Chronic inflammation plays a major role in the initiation, progression, and metastasis of prostate cancer (PCa) by driving tumorigenic processes such as Epithelial-Mesenchymal Transition (EMT). To investigate these mechanisms in physiologically relevant settings, we optimized two complementary in vitro tumor models: 3D prostate spheroids that mimics multicellular interactions and an epithelial-myofibroblast co-culture system that reflects key tumor-stroma dynamics under inflammatory conditions. Our optimization revealed that successful spheroid formation depends on cell line-specific molecular features rather than a universal spheroid size. Compared with conventional 2D cultures, inflammatory stimuli modulated EMT mediators significantly in a cell line-dependent manner; notably, fibronectin, vimentin, and TWIST1 were differentially regulated in 3D spheroids, indicating enhanced invasive features driven by inflammatory cues.

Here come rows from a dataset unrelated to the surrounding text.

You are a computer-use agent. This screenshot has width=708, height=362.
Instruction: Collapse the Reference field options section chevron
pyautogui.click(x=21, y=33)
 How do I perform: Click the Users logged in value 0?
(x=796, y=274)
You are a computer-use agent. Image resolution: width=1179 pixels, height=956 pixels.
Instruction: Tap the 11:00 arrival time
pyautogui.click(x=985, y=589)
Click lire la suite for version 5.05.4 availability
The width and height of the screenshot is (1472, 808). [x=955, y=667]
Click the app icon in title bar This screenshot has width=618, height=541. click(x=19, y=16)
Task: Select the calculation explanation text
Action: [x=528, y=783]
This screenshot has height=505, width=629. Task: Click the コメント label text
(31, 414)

The co-culture model successfully represented reactive stroma formation, and stromal influence dramatically shaped inflammation-induced anoikis resistance and cell migration. Overall, our findings demonstrated that tumor-stroma interactions critically contribute to the impact of inflammation on EMT in PCa. Our optimized 3D spheroid and co-culture models provide a robust and powerful platform to unravel the functional consequences of inflammation and offer mechanistic insight into cellular processes underlying PCa progression, supporting the development of targeted therapeutic strategies.